Governo recua e trava exploração de grande reserva na Amazónia

Novo decreto de Temer anula o primeiro, que permitia a disponibilização duma reserva natural para mineração comercial

O presidente do Brasil, Michel Temer, revogou o decreto, assinado em agosto, que permitia a empresas mineiras explorarem uma gigantesca reserva na Amazónia.

A área, uma reserva natural com mais de 47 mil quilómetros quadrados, atravessa os estados amazónicos de Amapá e Pará, no norte do país, sendo considerada como uma zona rica em ouro, ferro, manganês e outros minerais.

Decreto era o "maior ataque à Amazónia nos últimos 50 anos"

Em agosto, Temer foi fortemente criticado por ativistas e celebridades que expressaram preocupação com o facto de a área da Reserva Nacional de Cobre e Associados (RENCA) poder ficar devastada.

O senador Randolfe Rodrigues, membro do partido da oposição Rede Sustentabilidade, afirmou que o decreto era o "maior ataque à Amazónia nos últimos 50 anos"

No início de setembro, após as criticas e os vários protestos, o governo brasileiro cedeu e suspendeu os efeitos do decreto. Na altura, Temer afirmou que pretendia ampliar o debate e que iria apresentar as suas conclusões no prazo de 120 dias, bem como possíveis medidas que "prejudiquem as atividades ilegais em andamento" nessa região.
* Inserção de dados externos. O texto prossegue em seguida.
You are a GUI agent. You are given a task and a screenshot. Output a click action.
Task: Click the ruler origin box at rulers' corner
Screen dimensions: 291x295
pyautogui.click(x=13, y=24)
Na segunda-feira, Temer assinou um novo decreto, que anula o primeiro, sendo que a nova medida entra em vigor esta terça-feira, com a sua publicação no Diário Oficial da União, informou a estatal Agência Brasil.

Em comunicado, citado pelo site Globo.com , o Ministério de Minas e Energia afirmou que, com esta decisão, o Governo restabelece as condições da área conforme o documento que instituiu a reserva em 1984, mas que as razões que levaram a propor a adoção do decreto com a extinção da reserva permanecem presentes.

"O Brasil precisa de crescer e criar empregos, atrair investimento em mineração e até mesmo aproveitar o potencial económico da região", afirmou o Ministério das Minas e Energia.

Maurício Voivodic, diretor executivo da WWF-Brasil, felicitou a decisão e deixou um alerta: "Existe a preocupação de que agora o Governo não deve realmente virar as costas para a região e sim marcar presença. O estado precisa de estar presente naquela região para coibir as atividades ilegais e promover um desenvolvimento sustentável que mantenha a floresta em pé e valorize as comunidades locais e os povos indígenas", afirmou, segundo o Globo.

A RENCA foi criada em 1984 pela ditadura militar brasileira, que procurou explorar o cobre na região, algo que acabou por não acontecer, tendo depois dado lugar à reserva natural de modo a impedir empresas de mineração de operarem na área.